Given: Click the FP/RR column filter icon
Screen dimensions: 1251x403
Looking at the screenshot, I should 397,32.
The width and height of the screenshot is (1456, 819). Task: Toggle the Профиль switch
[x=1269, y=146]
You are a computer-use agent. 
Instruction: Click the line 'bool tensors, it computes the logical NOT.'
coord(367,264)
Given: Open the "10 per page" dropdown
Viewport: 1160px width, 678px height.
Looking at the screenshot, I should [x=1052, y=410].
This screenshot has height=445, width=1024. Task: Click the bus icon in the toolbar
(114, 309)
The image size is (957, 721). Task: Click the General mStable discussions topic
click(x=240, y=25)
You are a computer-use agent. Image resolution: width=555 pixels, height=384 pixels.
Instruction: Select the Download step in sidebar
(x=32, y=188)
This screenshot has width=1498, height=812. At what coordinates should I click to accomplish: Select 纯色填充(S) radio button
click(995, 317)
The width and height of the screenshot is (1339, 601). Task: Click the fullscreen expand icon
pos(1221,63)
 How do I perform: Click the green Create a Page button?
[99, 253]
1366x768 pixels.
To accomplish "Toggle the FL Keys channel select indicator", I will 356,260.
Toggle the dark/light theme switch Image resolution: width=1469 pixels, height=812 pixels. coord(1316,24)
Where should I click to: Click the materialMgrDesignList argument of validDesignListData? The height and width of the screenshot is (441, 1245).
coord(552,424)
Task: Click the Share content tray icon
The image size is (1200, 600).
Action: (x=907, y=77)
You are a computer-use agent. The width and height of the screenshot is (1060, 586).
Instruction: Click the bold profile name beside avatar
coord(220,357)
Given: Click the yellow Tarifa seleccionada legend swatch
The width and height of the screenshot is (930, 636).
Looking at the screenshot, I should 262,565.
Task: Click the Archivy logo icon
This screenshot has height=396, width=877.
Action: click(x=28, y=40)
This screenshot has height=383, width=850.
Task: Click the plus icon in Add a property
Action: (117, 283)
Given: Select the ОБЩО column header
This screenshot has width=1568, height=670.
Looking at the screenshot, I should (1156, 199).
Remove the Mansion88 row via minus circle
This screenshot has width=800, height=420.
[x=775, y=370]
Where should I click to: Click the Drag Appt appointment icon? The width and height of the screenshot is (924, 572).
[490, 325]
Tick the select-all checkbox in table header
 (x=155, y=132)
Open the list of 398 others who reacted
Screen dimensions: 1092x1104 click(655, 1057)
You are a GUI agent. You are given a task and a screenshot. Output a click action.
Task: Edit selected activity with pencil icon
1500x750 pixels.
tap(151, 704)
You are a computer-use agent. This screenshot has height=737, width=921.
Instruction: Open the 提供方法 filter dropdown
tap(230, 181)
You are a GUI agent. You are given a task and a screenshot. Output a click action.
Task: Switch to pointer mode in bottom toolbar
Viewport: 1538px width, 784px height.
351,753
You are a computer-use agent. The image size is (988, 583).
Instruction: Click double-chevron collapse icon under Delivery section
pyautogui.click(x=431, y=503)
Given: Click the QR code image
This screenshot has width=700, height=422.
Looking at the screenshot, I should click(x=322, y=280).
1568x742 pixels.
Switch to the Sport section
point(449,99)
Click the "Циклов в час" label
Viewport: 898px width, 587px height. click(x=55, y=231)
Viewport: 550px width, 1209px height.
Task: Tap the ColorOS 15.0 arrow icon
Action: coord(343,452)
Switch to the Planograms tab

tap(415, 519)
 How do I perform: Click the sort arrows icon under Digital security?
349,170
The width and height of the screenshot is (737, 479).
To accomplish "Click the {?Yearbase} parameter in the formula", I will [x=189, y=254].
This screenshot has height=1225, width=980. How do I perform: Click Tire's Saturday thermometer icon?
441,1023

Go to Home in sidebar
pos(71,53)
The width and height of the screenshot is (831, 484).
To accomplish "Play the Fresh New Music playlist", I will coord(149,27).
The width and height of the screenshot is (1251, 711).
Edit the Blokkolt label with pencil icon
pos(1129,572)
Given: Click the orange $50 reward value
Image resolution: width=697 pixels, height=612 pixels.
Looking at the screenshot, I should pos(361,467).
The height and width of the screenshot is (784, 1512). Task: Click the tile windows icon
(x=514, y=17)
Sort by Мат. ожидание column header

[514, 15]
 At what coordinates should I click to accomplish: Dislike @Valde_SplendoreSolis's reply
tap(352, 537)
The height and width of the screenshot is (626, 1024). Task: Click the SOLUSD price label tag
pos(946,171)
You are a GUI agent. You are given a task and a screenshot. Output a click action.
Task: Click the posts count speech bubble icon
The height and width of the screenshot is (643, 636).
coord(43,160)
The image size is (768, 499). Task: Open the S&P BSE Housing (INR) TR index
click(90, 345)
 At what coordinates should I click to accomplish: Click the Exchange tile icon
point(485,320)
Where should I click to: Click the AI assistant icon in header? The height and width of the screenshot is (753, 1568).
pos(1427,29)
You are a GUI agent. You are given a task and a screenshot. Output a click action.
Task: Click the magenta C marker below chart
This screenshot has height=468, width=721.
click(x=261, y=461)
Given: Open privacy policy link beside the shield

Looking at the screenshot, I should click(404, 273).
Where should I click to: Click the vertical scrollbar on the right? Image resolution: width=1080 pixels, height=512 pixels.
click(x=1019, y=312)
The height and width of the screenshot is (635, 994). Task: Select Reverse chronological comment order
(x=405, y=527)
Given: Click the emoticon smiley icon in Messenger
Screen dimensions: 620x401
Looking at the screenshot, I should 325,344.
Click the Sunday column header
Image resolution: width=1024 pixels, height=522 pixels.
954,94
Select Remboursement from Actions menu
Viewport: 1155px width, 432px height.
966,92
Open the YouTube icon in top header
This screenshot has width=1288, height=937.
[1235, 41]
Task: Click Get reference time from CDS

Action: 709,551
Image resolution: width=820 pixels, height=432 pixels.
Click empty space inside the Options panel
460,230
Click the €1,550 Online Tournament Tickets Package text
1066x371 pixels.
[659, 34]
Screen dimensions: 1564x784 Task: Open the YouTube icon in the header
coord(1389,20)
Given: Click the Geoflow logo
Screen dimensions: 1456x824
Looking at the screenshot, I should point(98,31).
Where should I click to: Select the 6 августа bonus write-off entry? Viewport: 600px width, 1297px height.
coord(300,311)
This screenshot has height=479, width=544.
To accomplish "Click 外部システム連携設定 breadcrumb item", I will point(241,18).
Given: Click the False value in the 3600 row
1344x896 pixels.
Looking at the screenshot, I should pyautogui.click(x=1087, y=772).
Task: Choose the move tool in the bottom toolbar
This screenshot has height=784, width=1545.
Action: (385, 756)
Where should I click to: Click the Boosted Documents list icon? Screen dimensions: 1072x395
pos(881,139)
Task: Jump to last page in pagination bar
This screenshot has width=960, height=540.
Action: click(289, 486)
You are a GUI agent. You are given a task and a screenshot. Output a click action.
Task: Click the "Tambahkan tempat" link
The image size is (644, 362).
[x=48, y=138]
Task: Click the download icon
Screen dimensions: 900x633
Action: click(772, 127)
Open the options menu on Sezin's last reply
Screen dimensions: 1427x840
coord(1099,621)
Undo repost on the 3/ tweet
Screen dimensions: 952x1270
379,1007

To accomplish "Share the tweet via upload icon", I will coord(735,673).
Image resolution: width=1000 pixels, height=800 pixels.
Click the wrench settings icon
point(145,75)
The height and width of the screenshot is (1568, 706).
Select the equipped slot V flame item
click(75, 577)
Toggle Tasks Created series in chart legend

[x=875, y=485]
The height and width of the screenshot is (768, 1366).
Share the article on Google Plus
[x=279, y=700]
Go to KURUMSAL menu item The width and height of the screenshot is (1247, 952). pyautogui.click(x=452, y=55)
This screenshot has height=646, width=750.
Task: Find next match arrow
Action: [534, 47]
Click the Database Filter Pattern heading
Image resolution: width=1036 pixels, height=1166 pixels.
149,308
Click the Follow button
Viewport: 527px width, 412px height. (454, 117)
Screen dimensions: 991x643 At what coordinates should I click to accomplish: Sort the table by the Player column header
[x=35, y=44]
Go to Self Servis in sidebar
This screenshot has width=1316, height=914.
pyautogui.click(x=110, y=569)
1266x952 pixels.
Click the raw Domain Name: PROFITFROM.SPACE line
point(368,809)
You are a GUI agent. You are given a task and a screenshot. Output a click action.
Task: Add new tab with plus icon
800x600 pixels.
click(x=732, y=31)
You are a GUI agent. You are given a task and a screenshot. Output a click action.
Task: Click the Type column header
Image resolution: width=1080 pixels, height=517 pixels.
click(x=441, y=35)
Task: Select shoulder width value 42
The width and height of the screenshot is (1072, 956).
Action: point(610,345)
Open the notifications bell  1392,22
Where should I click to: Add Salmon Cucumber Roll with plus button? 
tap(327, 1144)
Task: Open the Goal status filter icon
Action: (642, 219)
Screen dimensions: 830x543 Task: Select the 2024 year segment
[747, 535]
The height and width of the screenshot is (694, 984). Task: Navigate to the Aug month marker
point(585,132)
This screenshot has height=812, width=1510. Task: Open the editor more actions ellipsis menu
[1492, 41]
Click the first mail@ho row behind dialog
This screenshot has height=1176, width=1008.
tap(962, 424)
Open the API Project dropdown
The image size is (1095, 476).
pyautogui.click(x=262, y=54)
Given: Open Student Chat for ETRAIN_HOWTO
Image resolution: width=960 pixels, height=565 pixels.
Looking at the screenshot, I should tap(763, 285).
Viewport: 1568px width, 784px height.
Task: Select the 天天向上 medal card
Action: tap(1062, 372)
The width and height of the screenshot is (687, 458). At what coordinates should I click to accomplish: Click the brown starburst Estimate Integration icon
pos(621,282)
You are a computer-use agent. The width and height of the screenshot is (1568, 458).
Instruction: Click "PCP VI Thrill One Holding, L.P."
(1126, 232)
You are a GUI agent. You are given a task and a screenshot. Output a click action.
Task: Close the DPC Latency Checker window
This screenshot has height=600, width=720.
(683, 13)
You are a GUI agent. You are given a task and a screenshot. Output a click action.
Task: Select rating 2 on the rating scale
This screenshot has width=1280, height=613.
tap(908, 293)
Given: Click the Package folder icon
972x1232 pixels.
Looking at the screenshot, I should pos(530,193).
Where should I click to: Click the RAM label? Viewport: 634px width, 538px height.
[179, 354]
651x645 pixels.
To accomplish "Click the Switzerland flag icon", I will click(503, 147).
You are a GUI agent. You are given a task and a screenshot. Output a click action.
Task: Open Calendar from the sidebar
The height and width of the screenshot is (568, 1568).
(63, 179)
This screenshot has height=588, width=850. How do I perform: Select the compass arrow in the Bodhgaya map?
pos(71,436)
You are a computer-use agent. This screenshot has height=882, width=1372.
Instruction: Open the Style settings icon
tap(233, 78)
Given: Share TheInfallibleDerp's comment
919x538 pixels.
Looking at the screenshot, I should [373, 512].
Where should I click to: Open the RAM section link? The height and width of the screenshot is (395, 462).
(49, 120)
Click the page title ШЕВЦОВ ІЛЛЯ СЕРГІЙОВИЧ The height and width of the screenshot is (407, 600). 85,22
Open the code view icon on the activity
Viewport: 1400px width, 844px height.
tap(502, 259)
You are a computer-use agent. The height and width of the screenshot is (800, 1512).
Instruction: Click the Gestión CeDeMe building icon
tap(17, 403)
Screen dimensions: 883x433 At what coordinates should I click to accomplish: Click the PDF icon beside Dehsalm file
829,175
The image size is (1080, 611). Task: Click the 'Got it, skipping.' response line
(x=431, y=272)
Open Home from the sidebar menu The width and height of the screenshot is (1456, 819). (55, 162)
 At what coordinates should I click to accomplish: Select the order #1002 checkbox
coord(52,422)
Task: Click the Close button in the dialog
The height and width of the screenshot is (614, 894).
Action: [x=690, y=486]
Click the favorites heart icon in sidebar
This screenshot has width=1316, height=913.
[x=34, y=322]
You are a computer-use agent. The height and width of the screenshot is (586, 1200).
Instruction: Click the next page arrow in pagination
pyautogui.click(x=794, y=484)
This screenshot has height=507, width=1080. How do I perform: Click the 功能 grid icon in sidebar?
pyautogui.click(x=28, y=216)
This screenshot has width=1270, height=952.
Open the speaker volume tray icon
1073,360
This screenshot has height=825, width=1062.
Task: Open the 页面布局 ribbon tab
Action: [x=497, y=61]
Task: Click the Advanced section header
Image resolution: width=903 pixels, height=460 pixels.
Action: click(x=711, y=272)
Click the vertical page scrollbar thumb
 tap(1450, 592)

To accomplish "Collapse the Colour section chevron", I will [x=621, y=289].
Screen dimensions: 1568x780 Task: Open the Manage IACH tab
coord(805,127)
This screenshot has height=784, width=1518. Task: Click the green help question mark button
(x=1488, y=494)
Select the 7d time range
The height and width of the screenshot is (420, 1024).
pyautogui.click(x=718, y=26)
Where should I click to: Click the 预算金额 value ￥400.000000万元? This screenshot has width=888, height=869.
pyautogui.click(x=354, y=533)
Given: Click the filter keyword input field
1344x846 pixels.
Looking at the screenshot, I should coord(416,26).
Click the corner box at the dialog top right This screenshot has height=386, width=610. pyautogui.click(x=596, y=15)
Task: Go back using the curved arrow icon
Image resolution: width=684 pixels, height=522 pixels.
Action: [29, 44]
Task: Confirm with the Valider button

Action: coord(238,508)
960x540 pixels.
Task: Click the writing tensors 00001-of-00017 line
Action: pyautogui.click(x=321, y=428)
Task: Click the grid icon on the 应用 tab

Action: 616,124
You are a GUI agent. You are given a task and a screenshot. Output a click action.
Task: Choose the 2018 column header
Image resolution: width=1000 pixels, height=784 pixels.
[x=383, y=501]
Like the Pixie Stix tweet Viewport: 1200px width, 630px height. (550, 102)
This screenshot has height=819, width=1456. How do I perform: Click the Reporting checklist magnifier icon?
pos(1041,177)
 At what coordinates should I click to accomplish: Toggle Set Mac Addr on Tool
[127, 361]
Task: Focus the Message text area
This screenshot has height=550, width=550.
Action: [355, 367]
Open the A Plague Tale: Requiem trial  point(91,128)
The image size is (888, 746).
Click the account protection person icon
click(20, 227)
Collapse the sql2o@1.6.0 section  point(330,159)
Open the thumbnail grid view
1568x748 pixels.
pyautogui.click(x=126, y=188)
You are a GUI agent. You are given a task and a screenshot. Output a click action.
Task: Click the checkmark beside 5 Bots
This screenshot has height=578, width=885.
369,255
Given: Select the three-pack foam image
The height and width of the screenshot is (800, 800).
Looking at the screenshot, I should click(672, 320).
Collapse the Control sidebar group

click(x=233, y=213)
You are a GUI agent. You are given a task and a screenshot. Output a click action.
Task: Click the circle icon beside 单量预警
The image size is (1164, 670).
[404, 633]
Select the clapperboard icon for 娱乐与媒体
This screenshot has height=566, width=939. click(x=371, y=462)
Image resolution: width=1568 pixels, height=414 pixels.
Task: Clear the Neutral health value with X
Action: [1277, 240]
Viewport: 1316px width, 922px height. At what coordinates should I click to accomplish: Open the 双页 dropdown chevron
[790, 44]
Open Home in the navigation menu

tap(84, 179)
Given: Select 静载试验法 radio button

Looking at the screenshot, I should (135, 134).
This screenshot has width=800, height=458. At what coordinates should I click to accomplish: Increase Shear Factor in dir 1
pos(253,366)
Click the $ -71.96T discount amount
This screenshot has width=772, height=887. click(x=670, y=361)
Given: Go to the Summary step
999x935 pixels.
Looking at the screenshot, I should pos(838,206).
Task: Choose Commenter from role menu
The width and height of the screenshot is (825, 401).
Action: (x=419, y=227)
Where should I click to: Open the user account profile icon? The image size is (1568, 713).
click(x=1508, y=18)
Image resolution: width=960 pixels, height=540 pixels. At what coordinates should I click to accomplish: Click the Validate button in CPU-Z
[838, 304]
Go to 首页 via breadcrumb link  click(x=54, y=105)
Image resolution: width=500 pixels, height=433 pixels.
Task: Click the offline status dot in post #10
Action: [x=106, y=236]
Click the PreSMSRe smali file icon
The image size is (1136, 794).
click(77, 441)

---+---

# [Set task]
Copy out the records above word for word, from the line containing "is (800, 1512)." up to and including the line containing "pyautogui.click(x=28, y=216)".

# [Reply to the exercise]
You are a computer-use agent. The height and width of the screenshot is (800, 1512).
Instruction: Click the Gestión CeDeMe building icon
tap(17, 403)
Screen dimensions: 883x433 At what coordinates should I click to accomplish: Click the PDF icon beside Dehsalm file
829,175
The image size is (1080, 611). Task: Click the 'Got it, skipping.' response line
(x=431, y=272)
Open Home from the sidebar menu The width and height of the screenshot is (1456, 819). (55, 162)
 At what coordinates should I click to accomplish: Select the order #1002 checkbox
coord(52,422)
Task: Click the Close button in the dialog
The height and width of the screenshot is (614, 894).
Action: [x=690, y=486]
Click the favorites heart icon in sidebar
This screenshot has width=1316, height=913.
[x=34, y=322]
You are a computer-use agent. The height and width of the screenshot is (586, 1200).
Instruction: Click the next page arrow in pagination
pyautogui.click(x=794, y=484)
This screenshot has height=507, width=1080. How do I perform: Click the 功能 grid icon in sidebar?
pyautogui.click(x=28, y=216)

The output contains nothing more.